* Excerpted text *
*** Block opens ***

Several Being Questioned in Bronx ER Shooting

Two innocent bystanders shot in what police describe as gang-related shooting.

Police are questioning several people after a shooting inside a Bronx emergency waiting room that left a nurse and a security guard wounded.     

Police say the shooting Wednesday night at the Bronx Lebanon Hospital was gang-related and the intended target a patient in the emergency room.     

Two men -- a 49-year-old security guard and a 37-year-old nurse -- were treated for non-life threatening injuries. They were listed in stable condition.     

The victims were innocent bystanders in a violent scuffle that broke out in the emergency room at about 7:30 p.m., officials said.

Witness Cecilia Belle-Singleton was inside the emergency room getting treated for a hand injury when she saw a man in need of stitches talking about a fight he'd gotten into earlier in the day.

She told NBC New York the man spotted his attackers in the emergency room and called his own family for backup.

*** Block closes ***

* Prompt 1 *
Rewrite the paragraph of the shooting report that begins "Two men -- a 49-year-old" in a single shorter sentence that keeps its main facts.
* Prompt 2 *
Answer these questions using the shooting report:
(a) At which hospital did the shooting take place?
(b) At about what time did the scuffle break out?
(c) Why was Cecilia Belle-Singleton in the emergency room?
* Prompt 3 *
Reproduce the part of the shooting report that opens with the words "Several Being Questioned" and closes with "in stable condition.", putting "ER" in place of "emergency room".
The data here comes from a separate source and is unrelated to the shooting report.

* Stored data *
*** Block opens ***

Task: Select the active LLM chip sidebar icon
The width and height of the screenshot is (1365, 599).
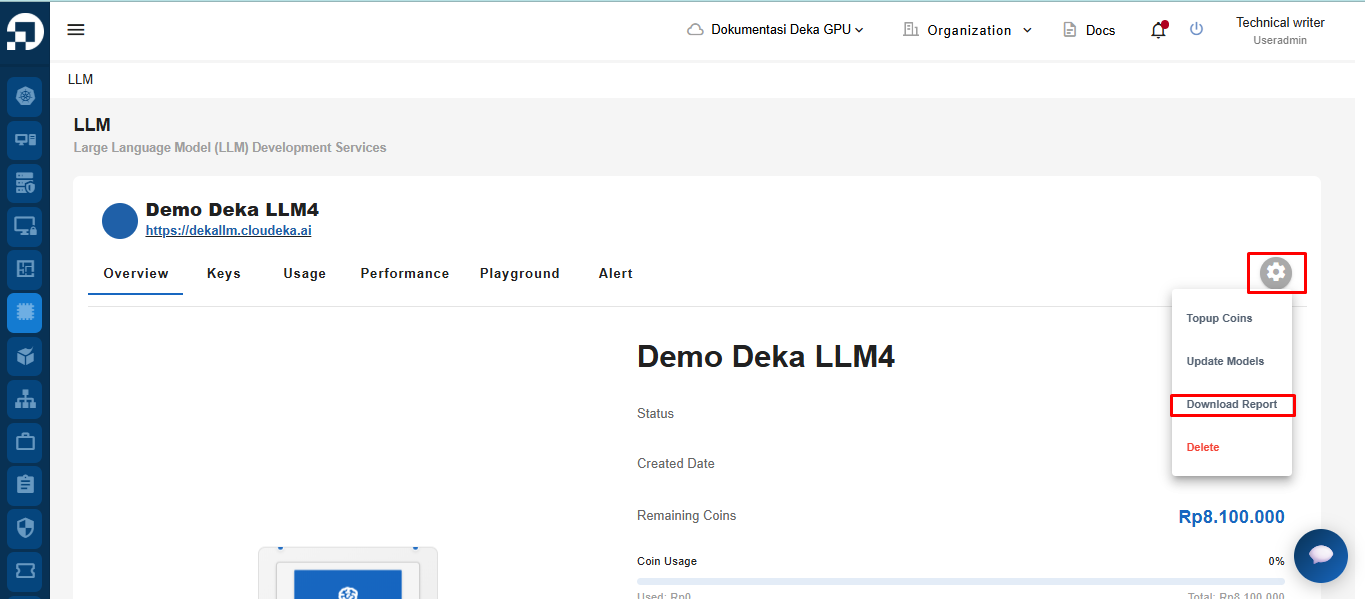Action: 25,313
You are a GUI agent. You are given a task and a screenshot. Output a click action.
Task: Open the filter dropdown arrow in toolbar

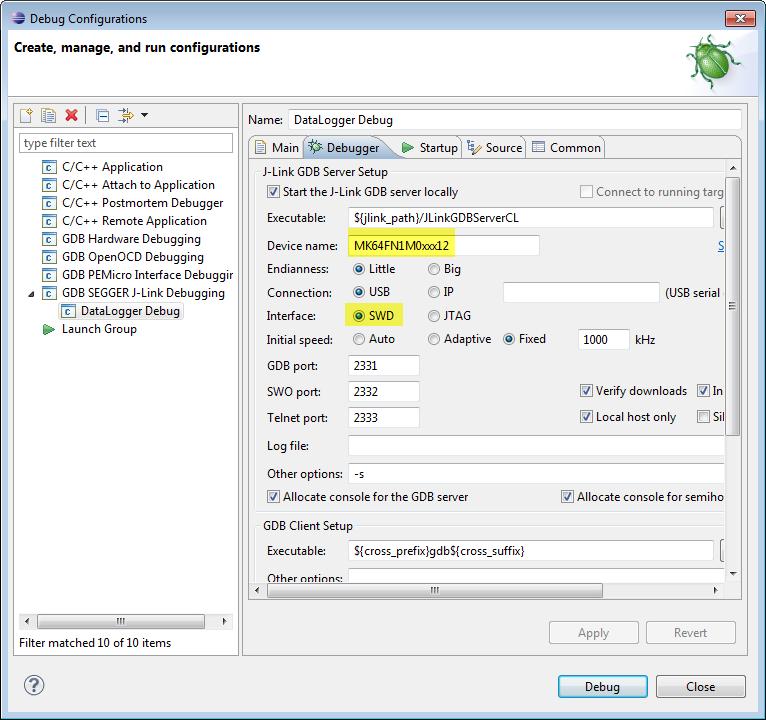coord(144,116)
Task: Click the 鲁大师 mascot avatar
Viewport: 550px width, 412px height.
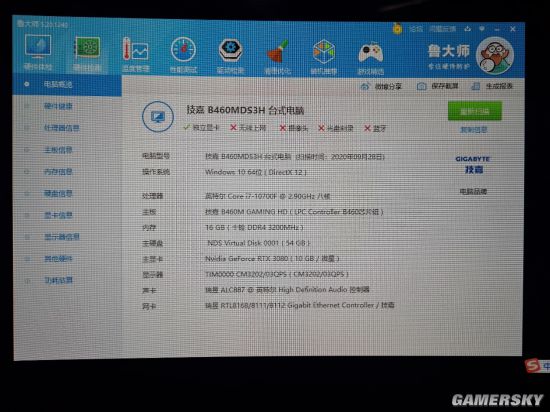Action: tap(495, 56)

*** Block closes ***

* Your solution 1 *
A 49-year-old male security guard and a 37-year-old male nurse were treated for non-life-threatening injuries and listed in stable condition.

* Your solution 2 *
(a) Bronx Lebanon Hospital
(b) About 7:30 p.m.
(c) She was being treated for a hand injury.

* Your solution 3 *
Several Being Questioned in Bronx ER Shooting

Two innocent bystanders shot in what police describe as gang-related shooting.

Police are questioning several people after a shooting inside a Bronx emergency waiting room that left a nurse and a security guard wounded.     

Police say the shooting Wednesday night at the Bronx Lebanon Hospital was gang-related and the intended target a patient in the ER.     

Two men -- a 49-year-old security guard and a 37-year-old nurse -- were treated for non-life threatening injuries. They were listed in stable condition.